Women in frontline service provision play a vital role and must be protected

By Ana Lukatela, UN Women‘s peace and security section programme specialist. This was originally posted in The Guardian

Nasima Bibi was one of the 16 female health workers murdered in co-ordinated attacks across Pakistan in December and January. And on 8 February nine, as yet unnamed, female health workers in northern Nigeria were killed in same manner – by gunmen on motorcycles. These murdered women, some of whom were still just teenagers, played a critical role in these UN-sponsored polio vaccination drives.

In conservative societies where ordinary women often lack freedom of mobility it is female health workers that play a desperately needed role in bridging the gap between the private space of the home and the public arena of basic service provision. These were not simply attacks on the idea of vaccinations. They were attacks on the idea of women in public spaces.

Young women are recruited to the frontline of service provision in order to bring these services closer to ordinary women, children and the poor. This is the case not only in Pakistan and northern Nigeria; evidence shows that women in the frontline of service delivery (pdf) in conservative contexts, whether as polling agents, police officers, registration officials, judges, court clerks, teachers, medical attendants, or agricultural extension agents, deliver better quality services to both men and women, improve women’s access to services and act as important role models for women’s public engagement and the feminisation of public spaces. These women are influential role models representing brighter futures for the women and children that they interact with.

For example, Bangladesh has trained tens of thousands of female health workers who promote family planning, safe motherhood, and proper care of newborns. This has helped the country achieve a two-thirds reduction in deaths among children younger than 5 years of age since 1990 and a reduction in maternal mortality (pdf). There is also a clear correlation between the number of women police officers and reporting of sexual violence. Evidence shows that women police officers are better able to gain the trust of the communities they patrol, which is critical to effective preventative policing, and also that an increase in numbers of women in police stations co-relates with an increase in reporting of sexual violence not just by women but by men and boys too.

The extremist forces in Pakistan and northern Nigeria that are targeting women health workers are sending an unambiguous message that women are not welcome in public spaces and that they fear the social change that comes with women’s mobility, empowerment and access to stable public sector employment. We cannot advocate women to take on public roles in insecure employment conditions, and then leave them to be gunned down on the street.

The state must find the killers of these young women and bring them to justice. Doing so would send a powerful message to not only extremists but all of society that women have a role to play in the public life of the country. Stop denying women freedom of mobility in the name of safety. Take more vigorous measures to provide them with secure working environments and stop women’s bodies being used as the main axis of struggle between non-state and state forces. To remove young women workers from public spaces is to undermine not only equitable public service delivery, but also the broader ambitions shared by both Pakistani and Nigerian men and women of democratising their society and building inclusive communities in which all can achieve their potential.
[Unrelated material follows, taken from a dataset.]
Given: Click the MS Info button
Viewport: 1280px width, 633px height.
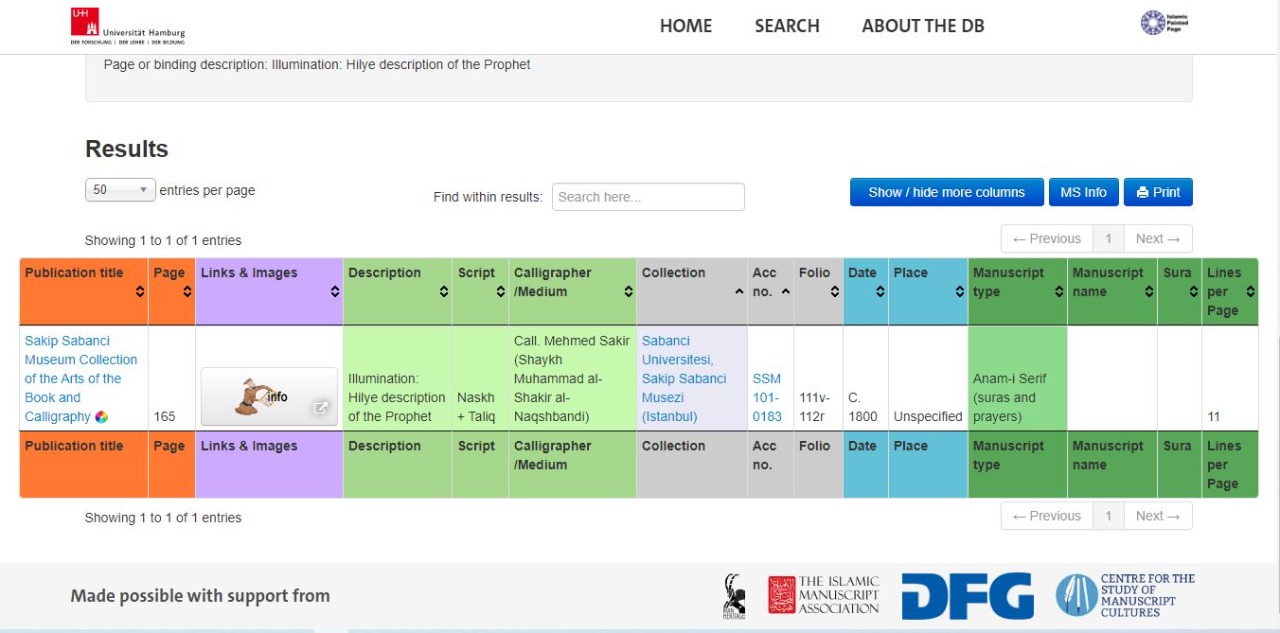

There are several concrete ways that governments and humanitarian organisations can increase the number of women service providers as well as promote their safety. Liberia’s national police force has adopted specific recruitment, retention and promotion policies to attract and increase the number of women serving.

The limited access that women in sub-Saharan Africa have to secondary education can also be a significant obstacle to qualifying as public service providers. In Liberia the requirement of a high school diploma severely restricts the potential pool of candidates. In response the government of the Netherlands funded an initiative to pay the secondary school costs for 150 women applicants who then committed upon completion to serve five years in the Liberian national police. In 2005 only 2% of police officers in Liberia were women compared to 17% in 2011.

Governments and humanitarian organisations can organise special training opportunities for women service providers – Rwanda’s ministry of agriculture has held special farm field schools to specifically train more than 200 women agricultural extension agents and Morocco has recruited and deployed over 100 female judicial social assistants to improve vulnerable women’s access to family court services. In Egypt, the ministry of interior organised 200 young women as registration officers in rural areas to increase the number of rural women with ID cards. In Tajikistan UN Women organised grassroots aid agencies to serve as registration officers and help vulnerable families to access birth certificates and other vital documentation.

In addition to a strong commitment to the deployment of more women, improving human resource practices, and improving access to education for women, governments must also provide stronger security assurances to women service providers and UN missions must ensure their protection of civilians includes women humanitarian service providers. For example, during the most recent elections in Afghanistan and Kenya special security assessments and responses were instituted for women polling officers. Unfortunately, the low number of arrests, prosecutions and convictions for attacks on women service providers in violent or conservative contexts gives little confidence in the justice system’s ability to respond.

The families of the murdered women mourn their brave daughters and sisters of Pakistan and Nigeria, young women who were committed to changing their countries for the better. The governments of these states must respond to these murders by taking stronger measures to increase the protection of both men and women frontline health service providers. Only then there will be hope that they will end the next year with more children protected through vaccinations and fewer female health workers assassinated in the streets and in front of clinics.